Em março de 2018, o município de Perolândia publicou a Lei que proibiu a cobrança de taxa de religação dos serviços pela Saneago. No entanto, a norma não está sendo cumprida pela concessionária

O Ministério Público de Goiás (MP-GO) propôs ação civil pública contra a Saneamento de Goiás S.A (Saneago), para que a empresa pública deixe de cobrar dos consumidores de Perolândia a taxa de religação do fornecimento de água e esgotamento sanitário, nos casos de interrupção por inadimplência (falta de pagamento) do usuário.

A ação requer, em caráter de urgência, o cumprimento da Lei Municipal n° 398/2018 e a aplicação de multa de R$ 1 mil, em razão de cada descumprimento, além das demais condenações individuais caso haja demanda inicial provocada pelo consumidor.

Segundo apontado na ação pela promotora de Justiça Patrícia Almeida Galvão Costa de Assis, em 02 de março de 2018, o município de Perolândia publicou a Lei n° 398/2018, que proibiu a cobrança de taxa de religação dos serviços pela Saneago. No entanto, a norma não está sendo cumprida pela concessionária, a qual continua a cobrar integralmente os valores de religação dos consumidores.

Desse modo, foi instaurado, pela 7ª Promotoria de Justiça de Jataí (comarca à qual o município pertence), procedimento extrajudicial objetivando apurar conduta lesiva aos consumidores de Perolândia por parte da Saneago.

Contudo, mesmo conhecendo a lei em vigor em Perolândia, a Saneago, ainda assim, não cessou a cobrança das taxas de religação no município por mais de três anos após a aprovação da norma, causando imensuráveis danos aos consumidores.

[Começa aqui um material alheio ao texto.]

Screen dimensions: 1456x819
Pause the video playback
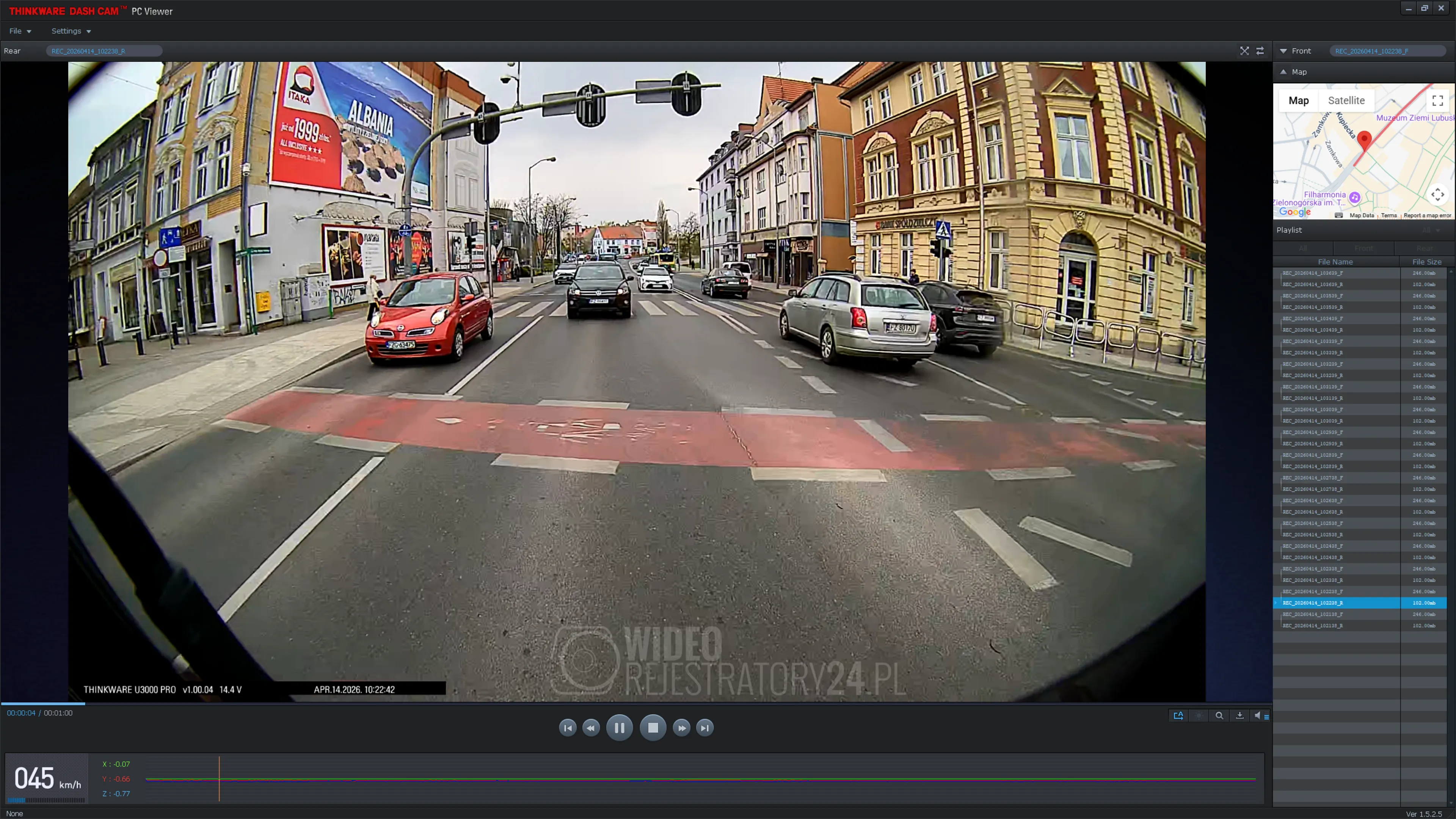pos(619,728)
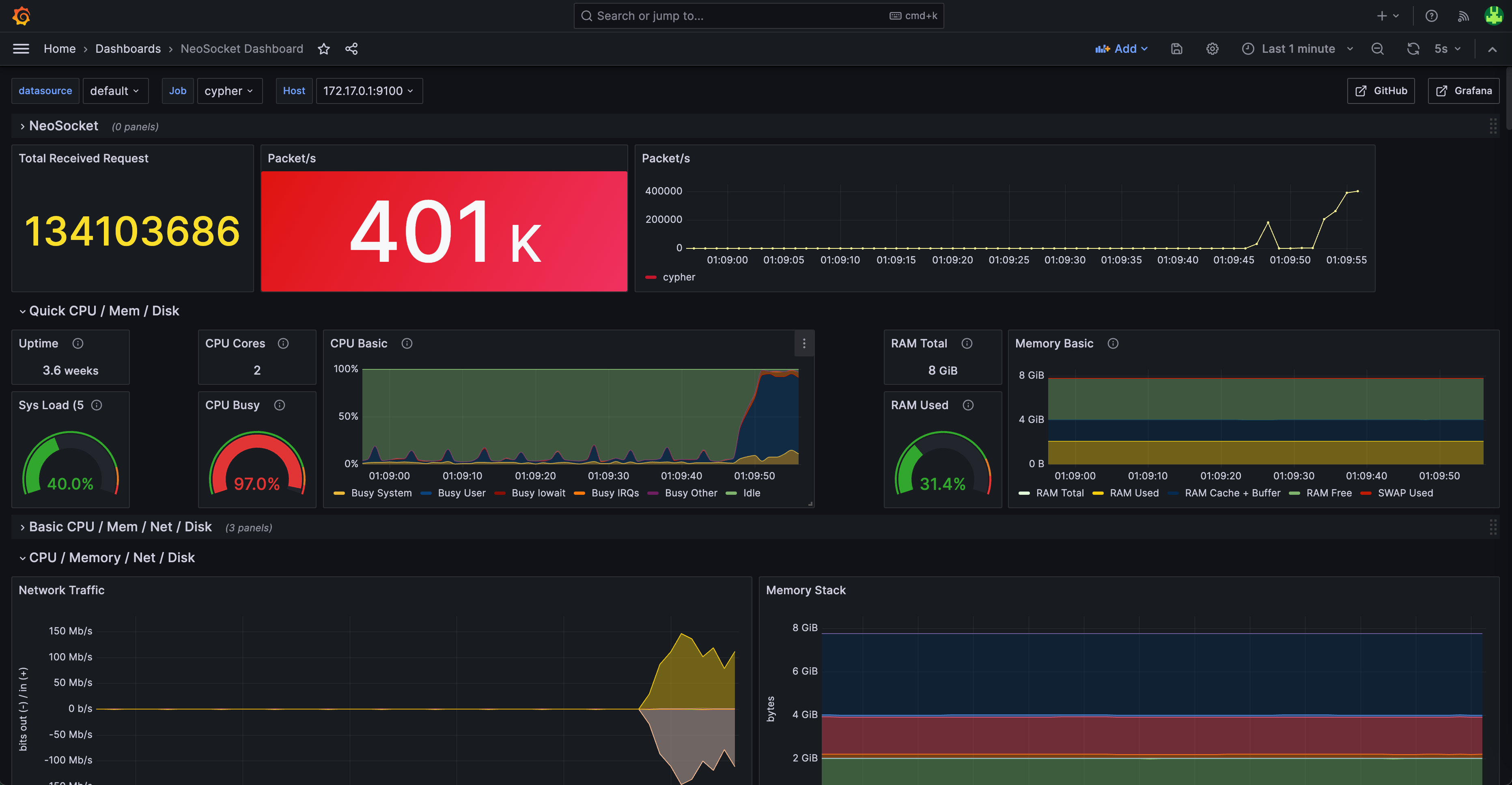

Também foi requerida na ação a condenação da Saneago ao pagamento de danos materiais causados aos consumidores, bem como à devolução em dobro de toda e qualquer quantia cobrada indevidamente, valor que deverá ser descontado nas próximas e imediatas tarifas. Por fim, foi pedido que a Saneago seja condenada ao pagamento de indenização por dano moral coletivo pela prática abusiva, no valor de R$ 200 mil, valor que deverá ser destinado ao Fundo Municipal de Defesa do Consumidor.